Job 1: From the passage on handmade motorcycle gear below, reproduce the stretch from "Most of our" through "everyone always laughed." word for word.

====== Text shown ======

It has always been fashionable to possess and enjoy handmade things. In motorcycling this usually means waxed cotton or leather bags and old-school traditional rider’s gear.
It’s all good.
Most of our products are crafted by hand. Some are made in two equally authentic versions: One using the absolute latest high-tech modern synthetic fabrics and components, and the other with old-school materials like waxed cotton. Each has a place, and each offers a unique mix of real +’s and –‘s.
A few older motorcycle bums may remember watching the brilliant comedy performer and writer Bob Einstein playing a character he created called 'Super Dave Osborne'. It was his razor-sharp parody of famous daredevils like Evil Knievel, and of obsessive gear nerds everywhere. Einstein was a Canadian and always got laughs talking about his specialized daredevil equipment which usually included “handmade moose hide mukluks”. That particular well-remembered joke repeated enough to become a core part of his act because everyone always laughed.

====== Data to use ======

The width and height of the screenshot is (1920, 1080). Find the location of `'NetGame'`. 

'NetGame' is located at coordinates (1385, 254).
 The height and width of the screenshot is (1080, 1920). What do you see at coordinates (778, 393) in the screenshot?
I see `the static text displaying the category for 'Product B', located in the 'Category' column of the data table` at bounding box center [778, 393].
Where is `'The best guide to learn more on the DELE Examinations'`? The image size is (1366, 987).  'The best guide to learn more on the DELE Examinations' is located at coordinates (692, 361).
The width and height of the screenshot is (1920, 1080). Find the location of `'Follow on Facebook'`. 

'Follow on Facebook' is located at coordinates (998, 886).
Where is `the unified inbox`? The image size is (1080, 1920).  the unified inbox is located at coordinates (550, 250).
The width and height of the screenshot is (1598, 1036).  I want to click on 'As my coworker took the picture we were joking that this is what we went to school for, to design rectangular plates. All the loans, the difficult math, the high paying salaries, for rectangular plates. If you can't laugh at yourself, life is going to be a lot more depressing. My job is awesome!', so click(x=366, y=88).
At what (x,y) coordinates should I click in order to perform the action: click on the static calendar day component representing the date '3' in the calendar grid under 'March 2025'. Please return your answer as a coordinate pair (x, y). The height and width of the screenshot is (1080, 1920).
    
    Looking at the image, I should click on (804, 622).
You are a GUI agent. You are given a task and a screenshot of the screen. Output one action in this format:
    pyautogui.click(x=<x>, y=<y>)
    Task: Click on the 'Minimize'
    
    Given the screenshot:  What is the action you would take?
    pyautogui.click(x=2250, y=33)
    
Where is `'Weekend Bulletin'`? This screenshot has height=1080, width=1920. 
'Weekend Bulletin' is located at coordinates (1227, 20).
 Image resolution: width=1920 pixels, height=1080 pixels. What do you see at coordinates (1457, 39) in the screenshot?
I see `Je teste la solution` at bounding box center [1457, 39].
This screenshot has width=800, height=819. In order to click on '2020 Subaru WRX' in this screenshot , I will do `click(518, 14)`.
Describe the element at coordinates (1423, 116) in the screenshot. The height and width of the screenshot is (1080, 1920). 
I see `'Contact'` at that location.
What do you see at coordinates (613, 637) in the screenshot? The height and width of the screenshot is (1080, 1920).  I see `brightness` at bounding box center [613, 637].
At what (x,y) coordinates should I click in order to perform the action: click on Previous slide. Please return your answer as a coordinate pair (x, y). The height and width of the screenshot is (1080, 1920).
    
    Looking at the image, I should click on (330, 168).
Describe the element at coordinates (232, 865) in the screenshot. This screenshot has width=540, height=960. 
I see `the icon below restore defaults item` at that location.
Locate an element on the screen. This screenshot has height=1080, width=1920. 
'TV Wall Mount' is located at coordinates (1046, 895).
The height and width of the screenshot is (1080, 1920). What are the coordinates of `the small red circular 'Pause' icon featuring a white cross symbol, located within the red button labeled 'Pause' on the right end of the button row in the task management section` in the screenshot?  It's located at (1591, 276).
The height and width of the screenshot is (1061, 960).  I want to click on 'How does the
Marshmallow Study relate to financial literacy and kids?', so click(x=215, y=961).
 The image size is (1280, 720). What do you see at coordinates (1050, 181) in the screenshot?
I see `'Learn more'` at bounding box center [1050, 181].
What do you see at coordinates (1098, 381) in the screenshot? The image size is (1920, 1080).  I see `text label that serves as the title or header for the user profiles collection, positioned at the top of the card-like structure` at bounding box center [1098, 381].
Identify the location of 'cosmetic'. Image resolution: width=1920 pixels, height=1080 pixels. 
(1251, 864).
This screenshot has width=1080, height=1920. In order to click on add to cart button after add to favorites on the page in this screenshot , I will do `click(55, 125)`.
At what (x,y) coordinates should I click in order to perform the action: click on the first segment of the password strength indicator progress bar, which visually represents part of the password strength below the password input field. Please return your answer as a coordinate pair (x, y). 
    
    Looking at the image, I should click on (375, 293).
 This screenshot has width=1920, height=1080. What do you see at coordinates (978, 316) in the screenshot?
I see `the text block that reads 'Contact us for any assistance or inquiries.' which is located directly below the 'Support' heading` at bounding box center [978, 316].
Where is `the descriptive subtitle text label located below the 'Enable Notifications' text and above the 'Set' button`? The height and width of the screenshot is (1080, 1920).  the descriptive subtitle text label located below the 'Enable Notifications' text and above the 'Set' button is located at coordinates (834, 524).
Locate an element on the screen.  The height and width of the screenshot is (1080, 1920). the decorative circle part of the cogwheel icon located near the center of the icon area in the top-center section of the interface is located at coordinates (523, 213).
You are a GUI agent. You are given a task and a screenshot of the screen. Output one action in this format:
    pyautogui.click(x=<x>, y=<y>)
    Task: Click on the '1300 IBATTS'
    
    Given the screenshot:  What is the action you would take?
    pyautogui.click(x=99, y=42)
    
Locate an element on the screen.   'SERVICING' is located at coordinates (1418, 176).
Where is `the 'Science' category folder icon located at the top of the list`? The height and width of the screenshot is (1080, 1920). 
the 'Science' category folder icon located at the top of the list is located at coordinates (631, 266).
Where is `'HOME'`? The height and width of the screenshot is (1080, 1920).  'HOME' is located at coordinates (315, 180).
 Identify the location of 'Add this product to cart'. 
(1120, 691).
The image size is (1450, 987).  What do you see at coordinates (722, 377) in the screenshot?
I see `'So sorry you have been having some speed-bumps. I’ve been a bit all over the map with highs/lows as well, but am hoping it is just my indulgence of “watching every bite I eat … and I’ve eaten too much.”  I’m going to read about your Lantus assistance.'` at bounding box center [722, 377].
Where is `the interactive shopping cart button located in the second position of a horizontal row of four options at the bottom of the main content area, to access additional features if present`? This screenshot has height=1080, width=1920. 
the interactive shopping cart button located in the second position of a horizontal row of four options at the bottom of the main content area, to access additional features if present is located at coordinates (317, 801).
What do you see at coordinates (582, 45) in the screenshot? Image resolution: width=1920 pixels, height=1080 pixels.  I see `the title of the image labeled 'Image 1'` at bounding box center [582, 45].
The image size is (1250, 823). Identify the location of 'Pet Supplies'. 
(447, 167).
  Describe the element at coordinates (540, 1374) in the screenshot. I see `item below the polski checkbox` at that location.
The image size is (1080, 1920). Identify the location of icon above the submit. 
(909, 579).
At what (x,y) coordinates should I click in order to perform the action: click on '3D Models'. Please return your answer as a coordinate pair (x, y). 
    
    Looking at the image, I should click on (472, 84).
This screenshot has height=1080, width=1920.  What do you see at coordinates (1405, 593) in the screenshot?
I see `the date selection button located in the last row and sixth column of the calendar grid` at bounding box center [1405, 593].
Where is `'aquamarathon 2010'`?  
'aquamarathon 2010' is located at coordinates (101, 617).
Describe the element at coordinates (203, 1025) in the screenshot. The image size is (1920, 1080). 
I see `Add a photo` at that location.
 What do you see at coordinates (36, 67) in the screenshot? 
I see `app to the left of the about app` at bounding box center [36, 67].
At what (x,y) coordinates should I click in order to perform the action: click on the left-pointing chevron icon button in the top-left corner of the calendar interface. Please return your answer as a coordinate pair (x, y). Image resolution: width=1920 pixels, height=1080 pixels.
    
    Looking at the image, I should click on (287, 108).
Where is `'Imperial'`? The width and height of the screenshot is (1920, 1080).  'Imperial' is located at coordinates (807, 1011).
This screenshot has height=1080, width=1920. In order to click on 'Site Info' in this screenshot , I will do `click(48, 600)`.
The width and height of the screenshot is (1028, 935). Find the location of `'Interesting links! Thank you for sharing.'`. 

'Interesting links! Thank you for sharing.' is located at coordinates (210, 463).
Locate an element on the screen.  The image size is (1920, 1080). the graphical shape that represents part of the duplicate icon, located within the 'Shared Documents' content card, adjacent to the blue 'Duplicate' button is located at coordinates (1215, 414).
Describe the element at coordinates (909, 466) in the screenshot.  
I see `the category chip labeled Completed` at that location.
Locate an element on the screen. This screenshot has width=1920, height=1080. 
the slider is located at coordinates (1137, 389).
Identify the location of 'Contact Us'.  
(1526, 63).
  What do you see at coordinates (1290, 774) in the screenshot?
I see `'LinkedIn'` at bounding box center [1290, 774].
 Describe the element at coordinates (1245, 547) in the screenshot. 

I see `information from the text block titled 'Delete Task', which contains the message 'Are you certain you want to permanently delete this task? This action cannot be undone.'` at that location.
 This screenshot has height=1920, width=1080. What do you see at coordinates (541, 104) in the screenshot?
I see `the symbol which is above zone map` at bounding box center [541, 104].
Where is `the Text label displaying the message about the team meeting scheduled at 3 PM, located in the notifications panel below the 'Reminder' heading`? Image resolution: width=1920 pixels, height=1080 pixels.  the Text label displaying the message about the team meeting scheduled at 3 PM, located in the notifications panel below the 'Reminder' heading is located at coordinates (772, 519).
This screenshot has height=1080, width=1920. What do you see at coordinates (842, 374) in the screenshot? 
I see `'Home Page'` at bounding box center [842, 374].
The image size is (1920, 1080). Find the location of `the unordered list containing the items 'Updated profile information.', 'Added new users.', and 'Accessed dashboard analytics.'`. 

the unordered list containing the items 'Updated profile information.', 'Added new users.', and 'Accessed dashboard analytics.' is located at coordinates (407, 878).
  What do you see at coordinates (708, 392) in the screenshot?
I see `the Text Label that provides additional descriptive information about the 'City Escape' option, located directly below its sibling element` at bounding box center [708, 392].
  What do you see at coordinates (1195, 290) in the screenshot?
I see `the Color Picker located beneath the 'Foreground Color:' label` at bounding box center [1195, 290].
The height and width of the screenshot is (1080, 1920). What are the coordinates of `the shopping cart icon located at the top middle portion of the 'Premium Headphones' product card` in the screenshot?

======

Job 2: Present the stretch of the records above from the line containing "Describe the element at coordinates (232, 865)" through the line containing "at (1591, 276).", both included, as a numbered list, skipping any blank lines.

Full answer 1:
Most of our products are crafted by hand. Some are made in two equally authentic versions: One using the absolute latest high-tech modern synthetic fabrics and components, and the other with old-school materials like waxed cotton. Each has a place, and each offers a unique mix of real +’s and –‘s.
A few older motorcycle bums may remember watching the brilliant comedy performer and writer Bob Einstein playing a character he created called 'Super Dave Osborne'. It was his razor-sharp parody of famous daredevils like Evil Knievel, and of obsessive gear nerds everywhere. Einstein was a Canadian and always got laughs talking about his specialized daredevil equipment which usually included “handmade moose hide mukluks”. That particular well-remembered joke repeated enough to become a core part of his act because everyone always laughed.

Full answer 2:
1. Describe the element at coordinates (232, 865) in the screenshot. This screenshot has width=540, height=960. 
2. I see `the icon below restore defaults item` at that location.
3. Locate an element on the screen. This screenshot has height=1080, width=1920. 
4. 'TV Wall Mount' is located at coordinates (1046, 895).
5. The height and width of the screenshot is (1080, 1920). What are the coordinates of `the small red circular 'Pause' icon featuring a white cross symbol, located within the red button labeled 'Pause' on the right end of the button row in the task management section` in the screenshot?  It's located at (1591, 276).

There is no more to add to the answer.